It is important to mention that the solar system is one of the strong points for Membrane Distillation process. However, if a desalination technology (solar versus non-solar) will be selected based on one factor which is the capital cost, the solar system will not be chosen and will be a non-common choice. The reason is that the initial cost for non-solar system is relatively small and the annual cost of operation is relatively large. However, the solar system has an expensive initial cost but the non-energy solar cost during their lifetime is negligible (Al-Obaidani et al., 2008).
Membrane distillation is a separation process that treats the water by heating it until it turns to water vapor, then only the vapor molecules pass through the microporous hydrophobic membrane to condense to fresh water. This process is driven by the vapor pressure difference existing between its membrane surfaces (Alkhudhiri, Darwish & Hilal, 2012). The main feature of the hydrophobic membrane is that it prevents the water flow and dissolved ions to pass through it and allow only the passage of water vapor and gasses. This feature confirms that high salinity brine can be treated by the membrane distillation process because water vapor does not carry any salinity with it (Minier-Matar, 2016).
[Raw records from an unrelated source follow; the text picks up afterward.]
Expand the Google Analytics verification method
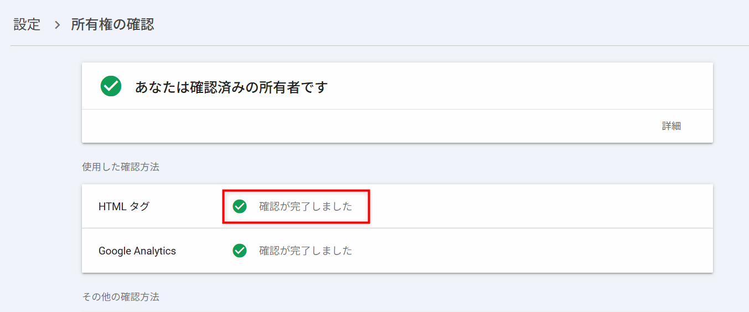This screenshot has height=312, width=749. tap(137, 251)
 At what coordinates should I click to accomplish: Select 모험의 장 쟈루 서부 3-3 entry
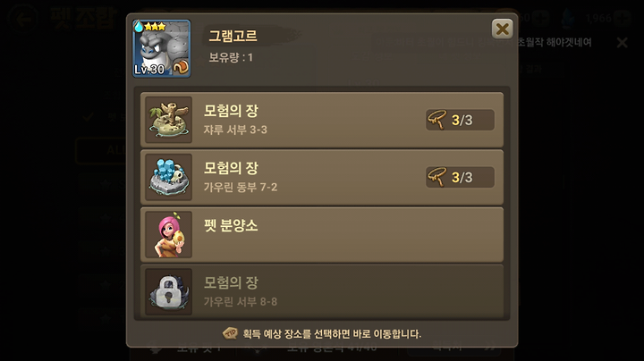point(322,120)
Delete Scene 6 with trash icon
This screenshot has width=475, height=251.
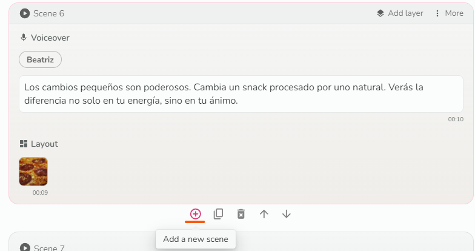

There are four configurations for the Membrane Distillation technology that are classified and categorized depending on the nature of the cold side of the membrane: Direct contact membrane distillation (DCMD), vacuum membrane distillation(VMD), air gap membrane distillation (AGMD) and sweeping gas membrane distillation (SGMD) (Alklaibi & Lior, 2004; Minier-Matar, 2016). Membrane distillation can be used for different types of applications such as wastewater treatment, desalination and wastewater treatment. Moreover, MD has advantages compared to the other conventional desalination processes (e.g. multi-stage flash (MSF), Reverse Osmosis (RO) and the Multiple Effect Distillation (MED)). If compared to the MSF and MED, it has a lower operating temperatures and the required vapor space is smaller (Hausmann et al., 2011). In addition, it has a lower operating cost than Reverse Osmosis (RO) and the high osmotic pressure or concentration polarization is not a limitation for the MD performance. On the other hand, it rejects the non-volatile solute by 100%.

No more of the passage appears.